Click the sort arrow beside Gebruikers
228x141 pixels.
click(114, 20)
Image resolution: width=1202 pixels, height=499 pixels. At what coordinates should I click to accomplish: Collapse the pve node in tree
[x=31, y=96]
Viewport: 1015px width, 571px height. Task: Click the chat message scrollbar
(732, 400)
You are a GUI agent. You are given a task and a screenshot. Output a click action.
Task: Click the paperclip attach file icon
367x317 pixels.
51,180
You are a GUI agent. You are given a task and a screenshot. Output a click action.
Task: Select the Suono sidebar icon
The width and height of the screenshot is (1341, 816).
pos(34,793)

---

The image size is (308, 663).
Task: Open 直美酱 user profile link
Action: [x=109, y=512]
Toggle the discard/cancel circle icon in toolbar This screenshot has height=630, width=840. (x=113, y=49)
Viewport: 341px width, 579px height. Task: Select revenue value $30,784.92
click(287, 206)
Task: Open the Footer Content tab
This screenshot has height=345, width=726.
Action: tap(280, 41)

...

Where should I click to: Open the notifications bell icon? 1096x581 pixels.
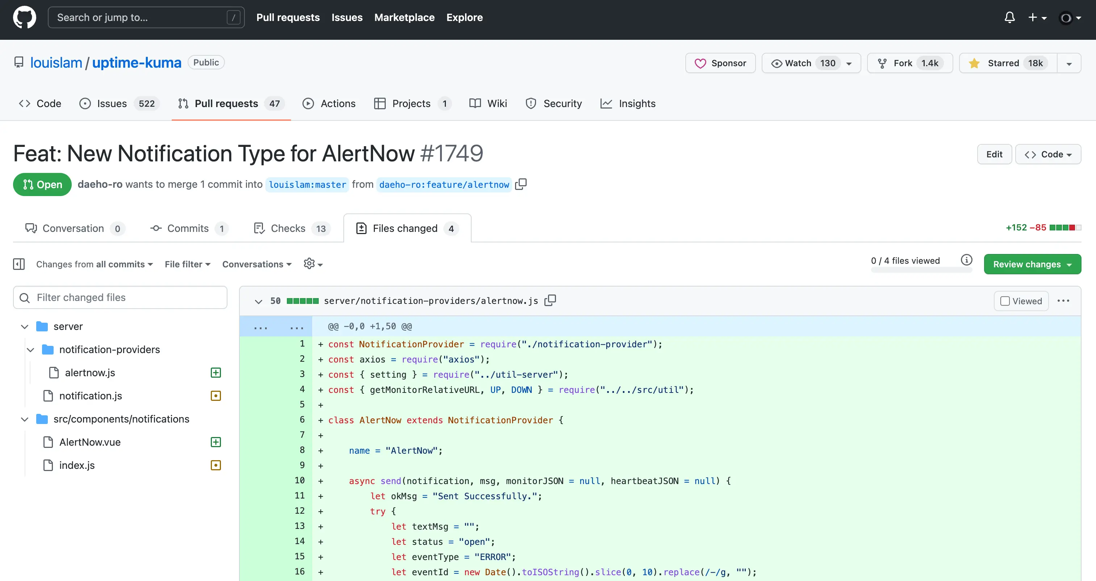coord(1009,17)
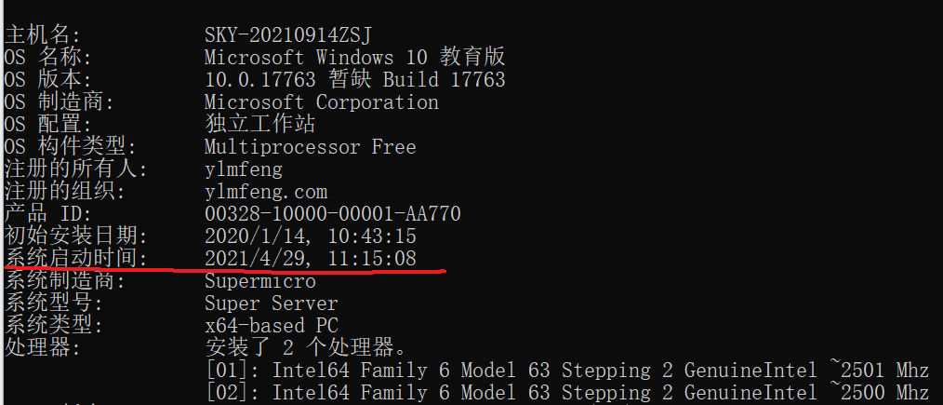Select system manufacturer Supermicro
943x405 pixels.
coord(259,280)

The problem ▸ Rewrite the records from the line with "Click the sort arrow beside Gebruikers" up to and including the line with "pos(34,793)", changing "paperclip attach file icon" to "attachment icon" and keeping everything else unchanged.

Response to the exercise ▸
Click the sort arrow beside Gebruikers
228x141 pixels.
click(114, 20)
Image resolution: width=1202 pixels, height=499 pixels. At what coordinates should I click to accomplish: Collapse the pve node in tree
[x=31, y=96]
Viewport: 1015px width, 571px height. Task: Click the chat message scrollbar
(732, 400)
You are a GUI agent. You are given a task and a screenshot. Output a click action.
Task: Click the attachment icon
367x317 pixels.
51,180
You are a GUI agent. You are given a task and a screenshot. Output a click action.
Task: Select the Suono sidebar icon
The width and height of the screenshot is (1341, 816).
pos(34,793)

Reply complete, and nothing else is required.